##### EXCERPTED TEXT
Supply chain disruption in the cabling industry: a knotty issue

The cable manufacturing industry sits at the centre of many sectors that are currently driving economic growth and technological transformation. It supplies high-power cables and shielded data solutions for electric vehicles (EVs), enabling electrification, connectivity, and safety in next-generation mobility. At the same time, the industry delivers mission-critical components that underpin the renewable energy transition, from wind and solar installations to energy storage and grid interconnections.

Beyond energy and mobility, cabling plays a key role in the expansion and modernisation of transport networks, the development of data centres and critical infrastructure. As global demand for electrification, digitalisation, and resilient supply chains grows exponentially, cables have evolved from standardised components into highly engineered products tailored to very specific industry, compliance, and sustainability requirements. In this context, the cable industry is no longer a supporting player, but it has become the backbone of the modern global economy.
##########
USING THE INFORMATION
a) Transcribe the passage on the cabling industry word for word, starting at the words "Beyond energy and" and ending after "modern global economy.".
b) For each statement, say yes or no to whether it agrees with the passage on the cabling industry, and quote the words from the passage that decide it. (i) The cable industry supplies shielded data solutions for electric vehicles. (ii) Cables are still standardized components. (iii) The cable industry is described as a supporting player.
##### INFORMATION GIVEN
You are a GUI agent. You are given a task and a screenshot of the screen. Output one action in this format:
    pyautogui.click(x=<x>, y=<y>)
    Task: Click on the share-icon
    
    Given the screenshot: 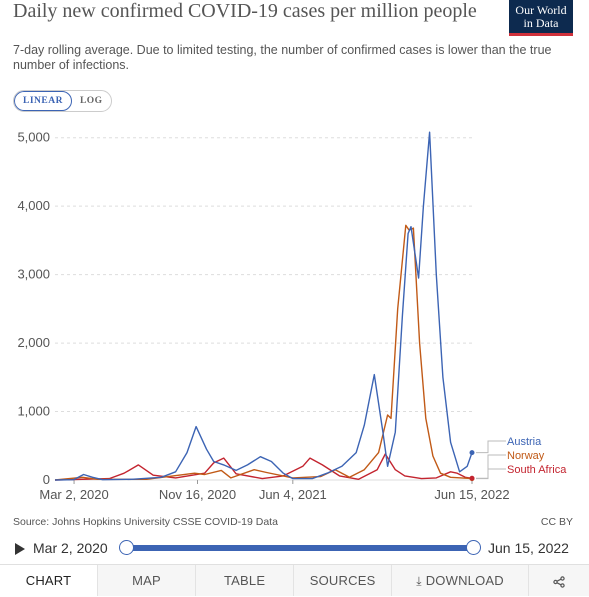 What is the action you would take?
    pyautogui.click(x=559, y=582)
##########
OUTPUTS FOR THE TASKS
a)
Beyond energy and mobility, cabling plays a key role in the expansion and modernisation of transport networks, the development of data centres and critical infrastructure. As global demand for electrification, digitalisation, and resilient supply chains grows exponentially, cables have evolved from standardised components into highly engineered products tailored to very specific industry, compliance, and sustainability requirements. In this context, the cable industry is no longer a supporting player, but it has become the backbone of the modern global economy.

b)
(i) Yes: "It supplies high-power cables and shielded data solutions for electric vehicles (EVs)"
(ii) No: "cables have evolved from standardised components into highly engineered products"
(iii) No: "the cable industry is no longer a supporting player"